The newly discovered information may be of particular interest to scientists around the world who are racing to develop antiviral treatments for COVID-19. If the major protease is inhibited by a small-molecule drug, the polyproteins will not be cleaved into functional parts, effectively blocking virus replication and subsequent transmission.
“We now have a much better blueprint of these mechanistic structures that will provide information on creating the best possible inhibitor,” Strynadka said. “Better knowledge of the structure as we are now helping to direct drug research, narrowing the field of potential targets, instead of having to check billions of potential molecules.”
Michael Becker, a protein crystallographer from Argonne’s Department of X-Ray Sciences, said Strynadka’s research stands out because the team focused on understanding the mechanism of protease.
“This understanding will improve the work of everyone else in drug design,” Becker said. “Because the deeper you understand how something works, the better chance you have of controlling or stopping it.”

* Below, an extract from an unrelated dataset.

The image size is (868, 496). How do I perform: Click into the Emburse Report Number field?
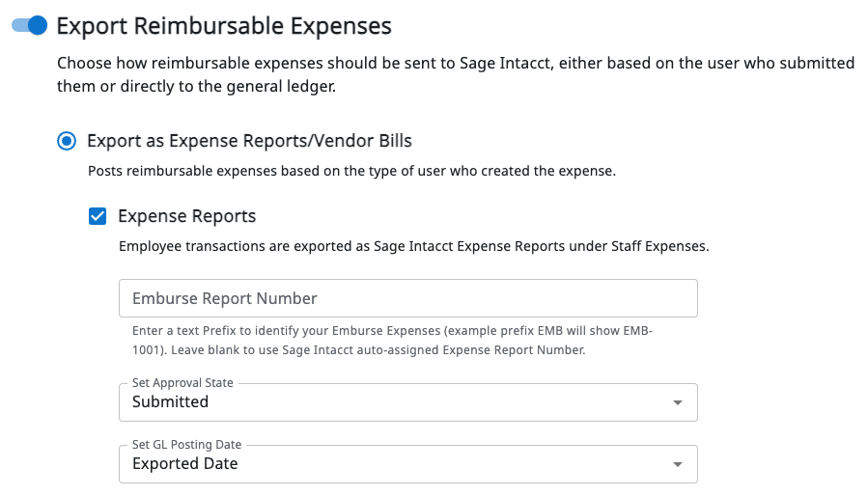coord(407,298)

Argonne’s remote access capabilities have enabled researchers from British Columbia to collect real-time data and manipulate an APS beam located about 2,200 miles away in Illinois. UBC team members Jaeyong Lee and Liam Worrall delivered SARS-CoV-2 major protease crystals stored in liquid nitrogen from Canada to Argonne.
APS workers were available to answer questions, ensure equipment correctness, and submit samples.
“The remote interface is fantastic. It’s almost like you’re there,” Strynadka said. “We are very grateful for the use of APS. Canada has a national synchrotron plant, but currently does not have the same capabilities as APS, which is a very high-level facility with micro-focused rays. Understanding enzymes goes hand in hand with understanding their atomic structures – and what the higher the resolution the better because subtle differences can affect interpretation. We wanted the best possible data, so we went to APS. “
Argonne National Laboratory
Lee, J., and others. (2020) Crystallographic structure of the major wild-type SARS-CoV-2 intermediate of the wild-type acyl-enzyme protease with a physiological site of self-processing at the C-terminal. Nature. doi.org/10.1038/s41467-020-19662-4.